- Daniel Quinn Book Club — Tales of Adam, session 1 reading: entire book
- Brené Brown Book Club — no reading this week
(Commissions earned on Amazon links.)
The Sign of Abundance
Title/topic itself: Compare Brené’s regularly critiquing scarcity culture.
“And this was how it was done from first to last, no two things alike in all the mighty universe, no single thing made with less care than any other thing throughout generations of species more numerous than the stars. And those who had eyes to see read the sign and followed the Law of Life.” Compare Brené’s regularly focus on diversity.
The Business of a Rabbit
“When the locusts thrive, the birds feast and the bison and the deer go hungry; still that place is as full of life as it was before and as full of life as it can be.” Compare Brené on Wholeheartedness encompassing difficult and uncomfortable things.
“‘Hunter and hunted are both standing in their tracks when they meet, and there are no tracks, however far-flung, that fall outside the hand of god.'”
“But Abel continued to press his father with question. At last Adam said, ‘All paths lie together in the hand of god like a web endlessly woven, and yours and mine are no greater or less than the beetle’s or the squirrel’s or the sparrow’s. All are held together.” Compare Brené on refraining from othering, on spirituality, and on not puffing oneself up.
The Cockroach Who Held a Mountain on His Back
“Building a fire is one way to be warm. This is another. Sit down quietly and stop thinking of the cold as an enemy bent on your destruction.” Compare Brené on refraining from othering and on facing discomfort rather than resisting it.
“The mountain wasn’t his enemy, but the cockroach made it into one and so was crushed.” Compare Brené on othering, power-over relationships and spiritual unraveling/crisis.
Gazelle on a String
Finding an Accommodation with the Sea
“I’ve told you that there’s almost always a way to flow alongside the elements. But that doesn’t mean turning your life over to them like a leaf in the wind. It doesn’t mean collapsing helplessly and letting the elements do what they will with you.” Compare Brené on power-over relationships vs. power-with, and hope as a mindset involving a sense that one has the power to change things.
The Web Woven Endlessly
“Many paths end at the point of your spear or on the edge of your harvesting knife. What you take, take compassionately, saying, ‘You are sent to me by the god. I take you for my need.'” Compare Brené on the relationship between compassion and boundaries.
“Remember that your tracks are one strand of the web woven endlessly in the hand of he god. They’re tied to those of the mouse in the field, the eagle on the mountain, the crab in its hold, the lizard beneath its rock. The leaf that falls to the ground a thousand miles away touches your life. The impress of your foot in the soil is felt through a thousand generations.” Compare Brené on spirituality.

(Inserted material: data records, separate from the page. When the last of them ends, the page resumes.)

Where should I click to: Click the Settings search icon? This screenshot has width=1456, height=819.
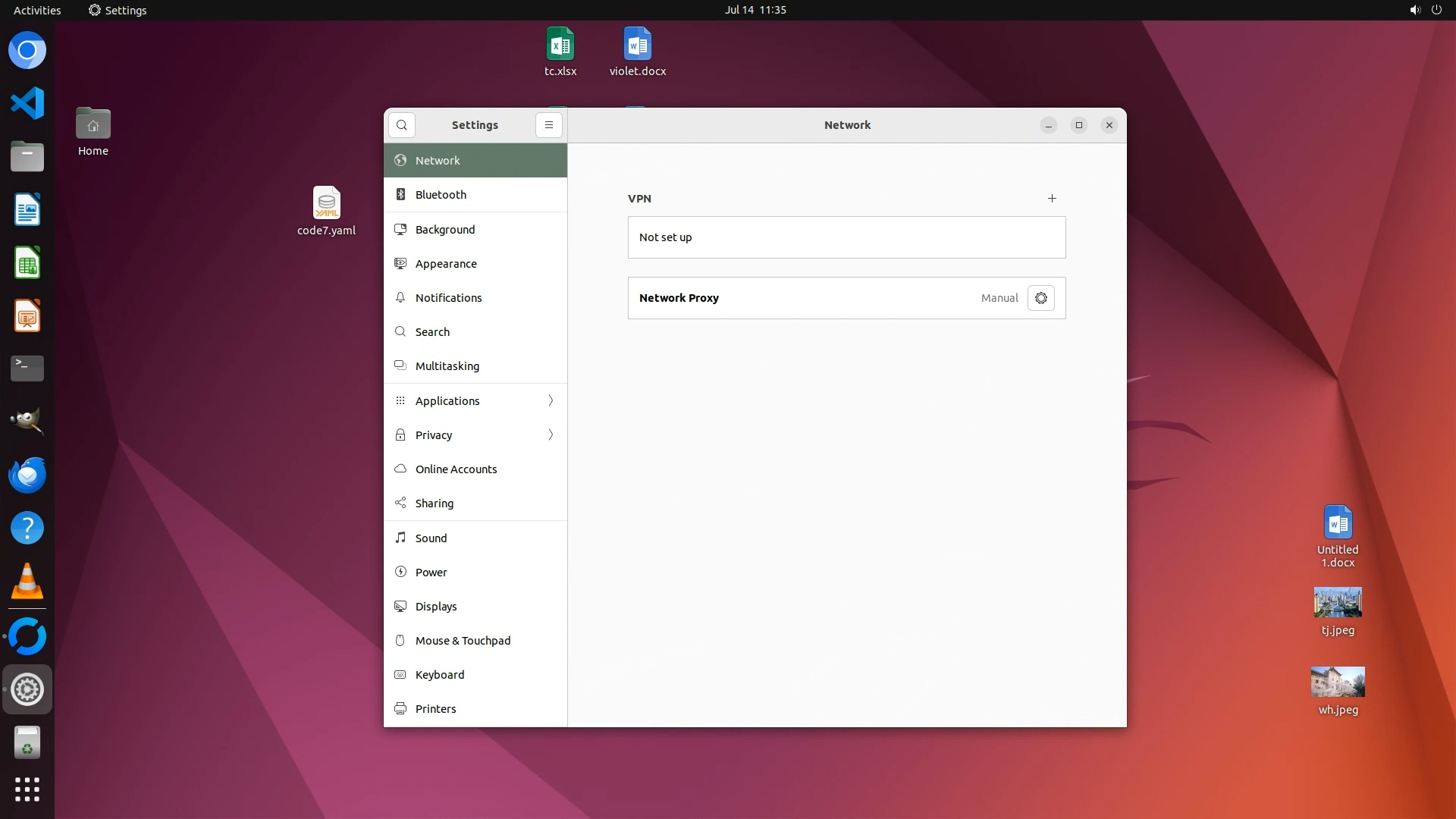tap(402, 125)
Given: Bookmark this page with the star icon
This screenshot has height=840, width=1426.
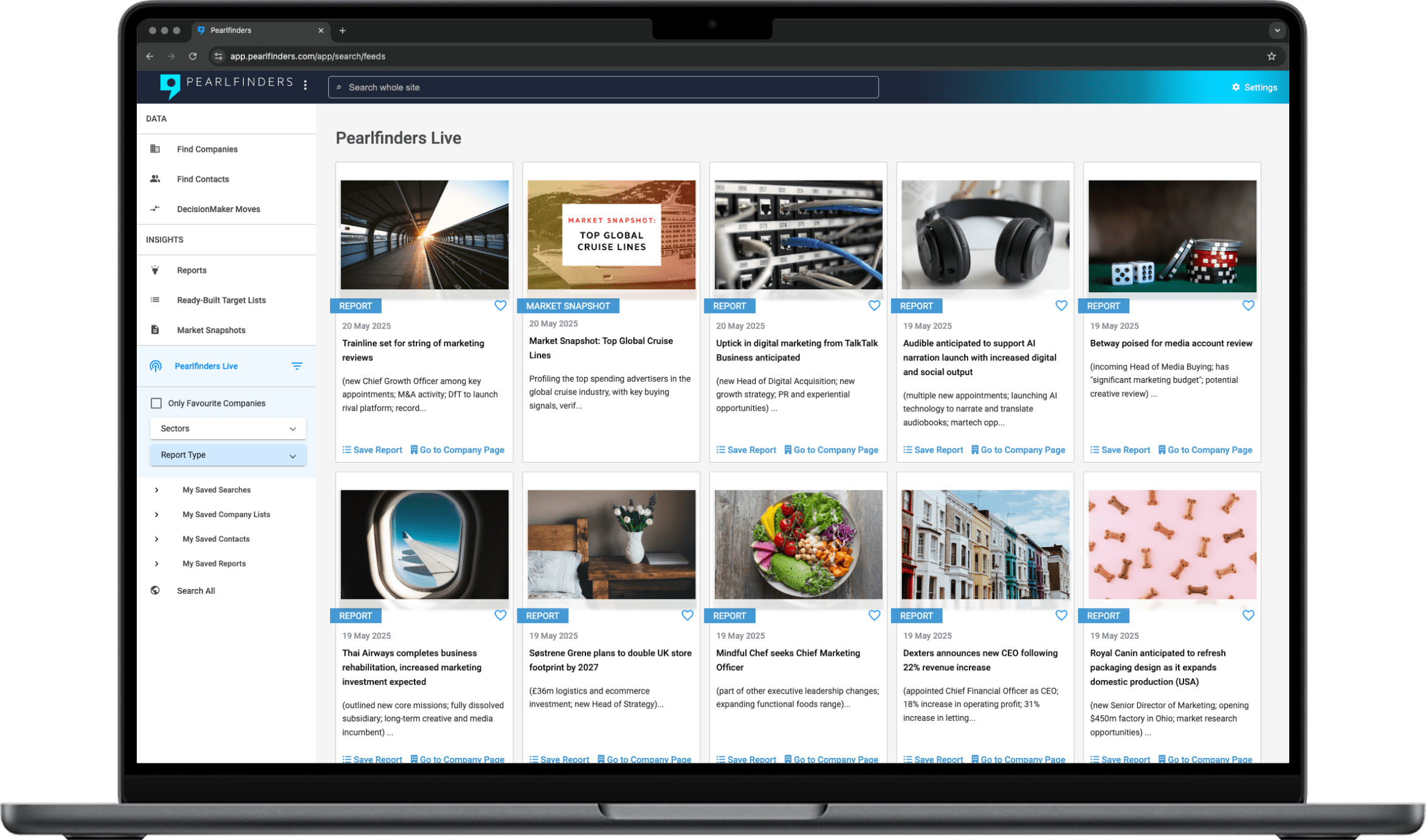Looking at the screenshot, I should [x=1272, y=57].
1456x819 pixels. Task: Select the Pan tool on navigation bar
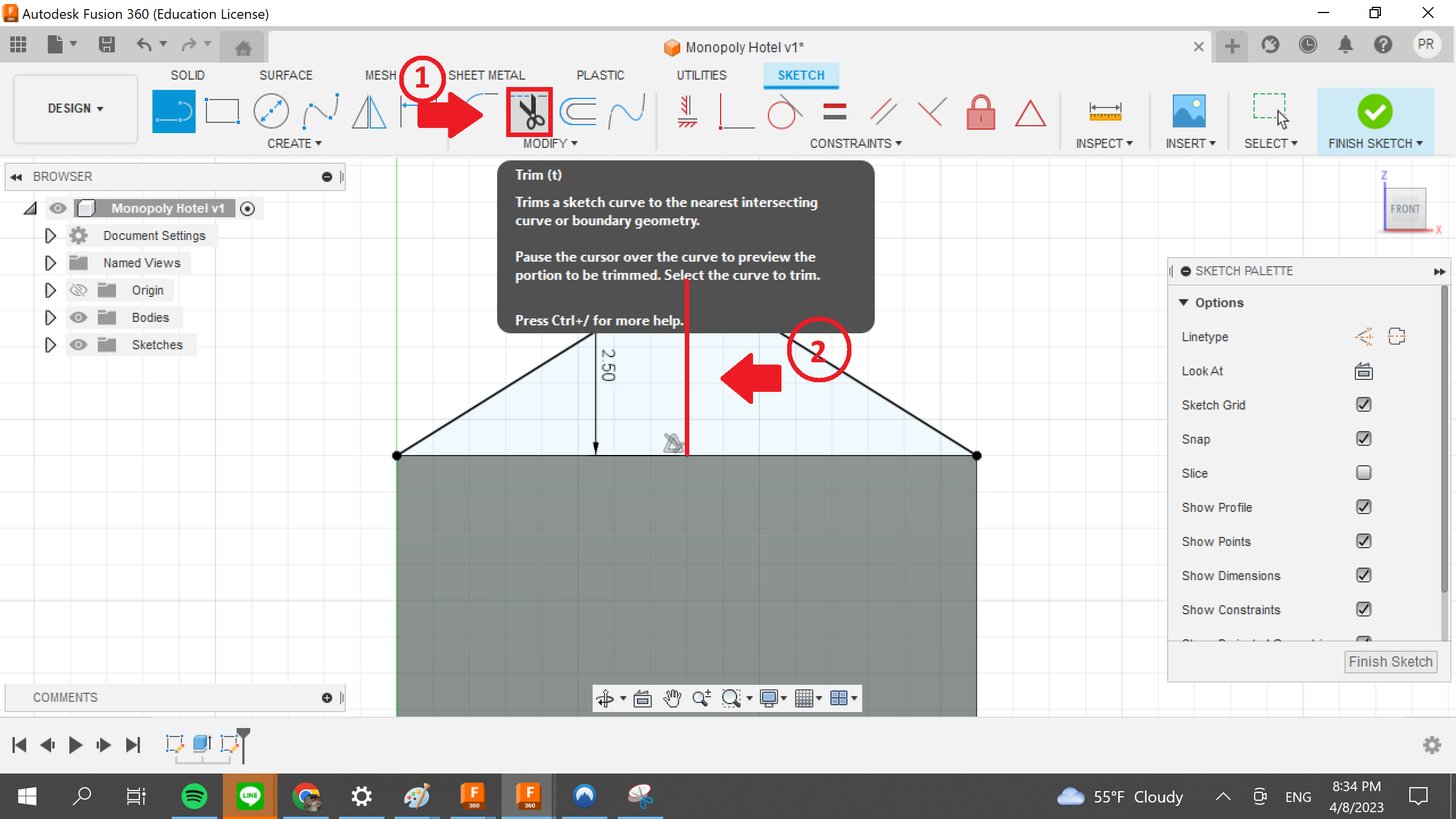[x=673, y=698]
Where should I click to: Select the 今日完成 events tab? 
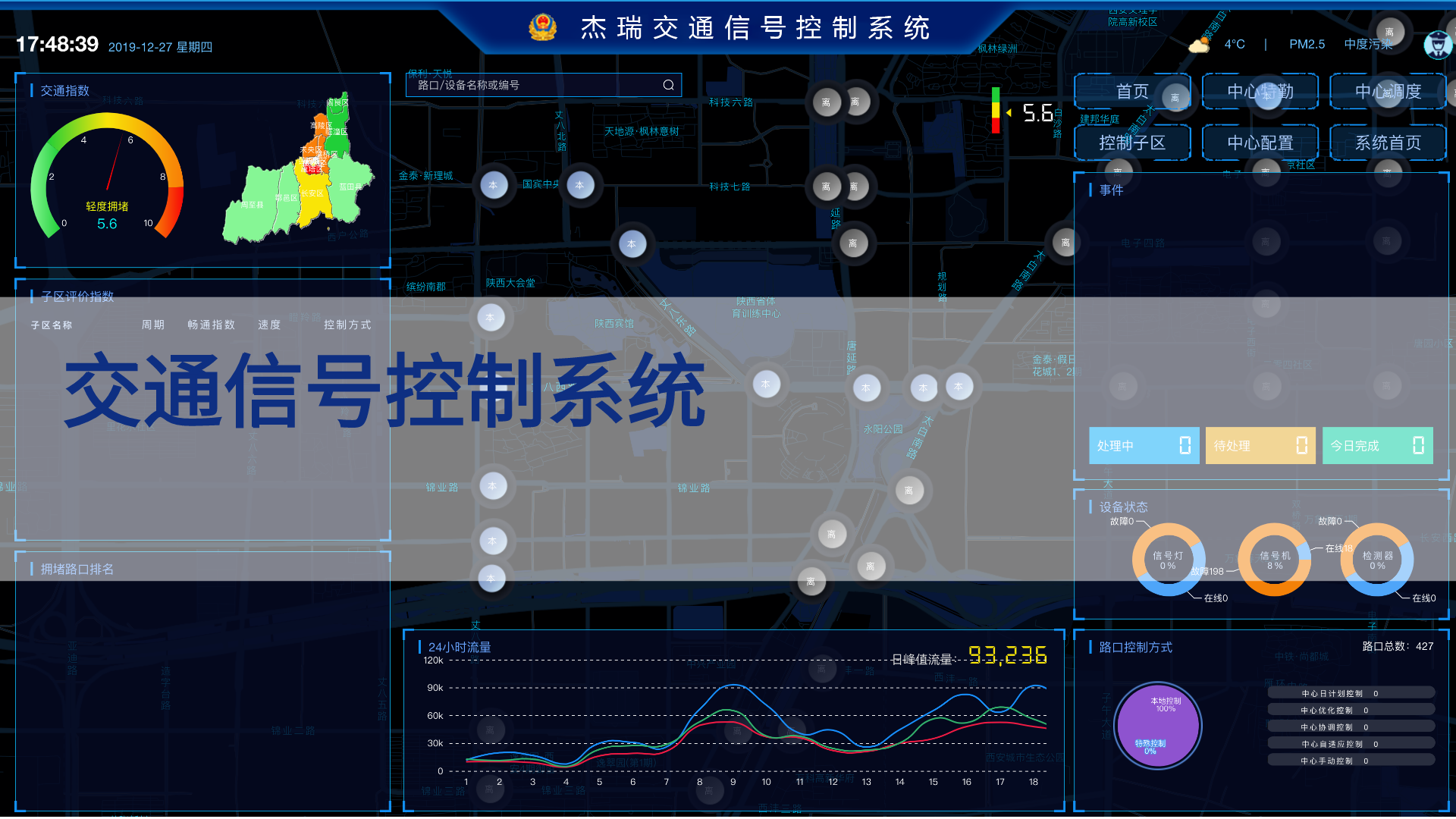point(1377,446)
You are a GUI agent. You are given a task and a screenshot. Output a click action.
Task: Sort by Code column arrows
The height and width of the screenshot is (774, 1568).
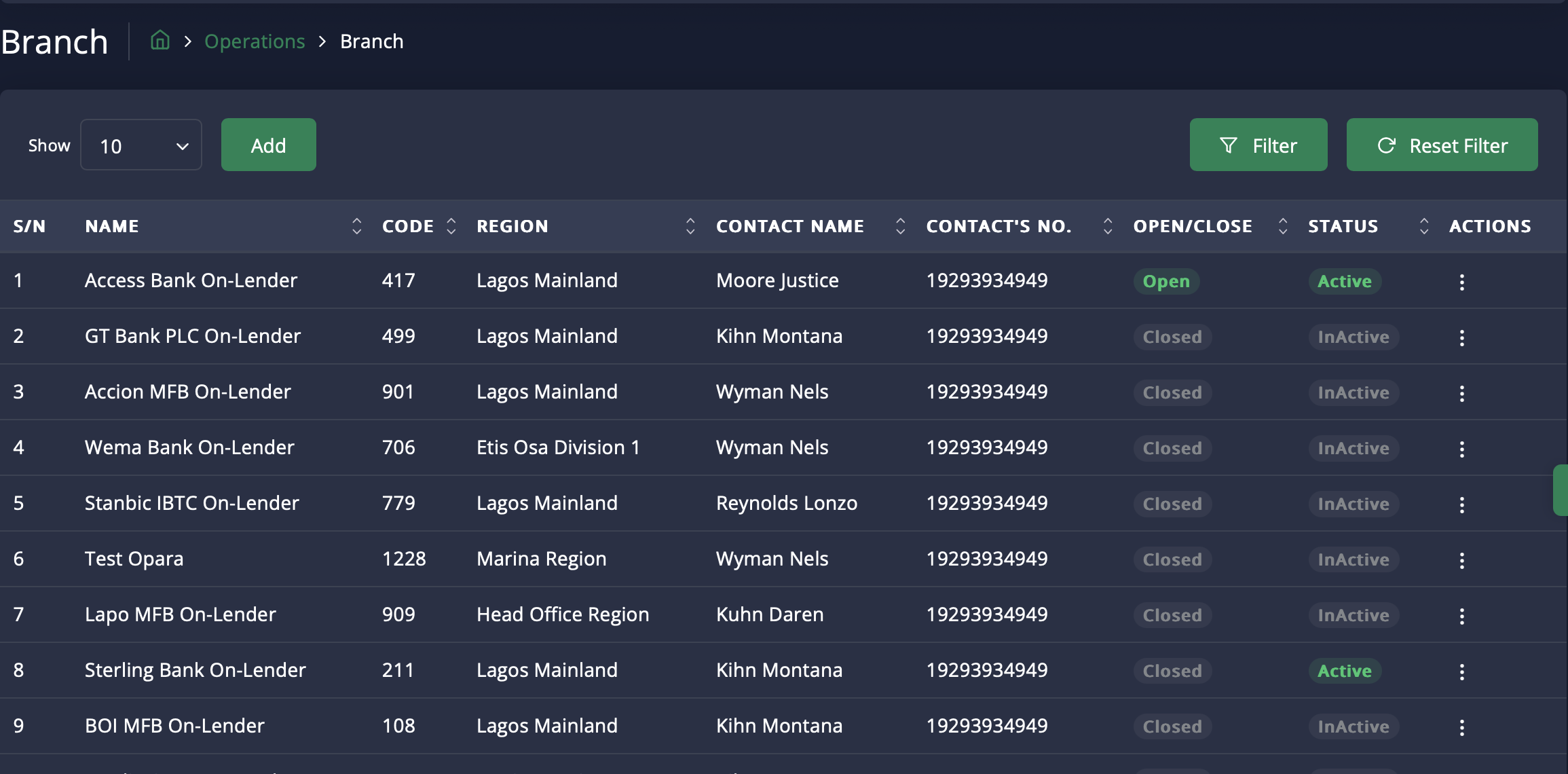pos(451,226)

“He’ll stir up trouble among his companions, assault them, even murder them. In time of need, he’ll refuse to share what he has. He’ll say, ‘This is my spear, don’t touch it; if you die for lack of a spear, then die.’ A man like this must be stopped, but not with cruelty; with pity, for he has somehow been injured in spirit and has gone mad.” Compare Brené on scarcity mindset, power-over, the inefficacy of shame to change people, the notion that people are always doing their best, and the relationship between compassion and boundaries.
“You need not be afraid of pitting your strength against anything, but a wise man doesn’t throw himself against the flowing tide, saying, ‘I will overpower it’ But neither does he let the tide sweep him away, saying, ‘Oh, the gods want my life now!’ Instead he moves across the flow and finds the channel of retreat that the gods have left for him.” Compare Brené on power-over vs. power-with.
“When you act, act wholeheartedly and with an undivided will, but leave your ears open to the message of events and don’t force the gods to topple mountains onto you before you understand.” Compare daring greatly while also maintaining a Wholehearted sense of sufficiency and power-with instead of puffing up with power-over.
“Like the lions, men are predators, and like all predators, we get tired of competing with others for game. But however tired we become of them, these competitors are needful to our life, for without them we’d grow fat and slow and placid, and sooner or later we’d perish. All this is true of our human rivals as well. From time to time we show our neighbors that we haven’t grown fat and placid — and they do the same for us!” Compare Brené criticizing othering, dehumanizing, power-over.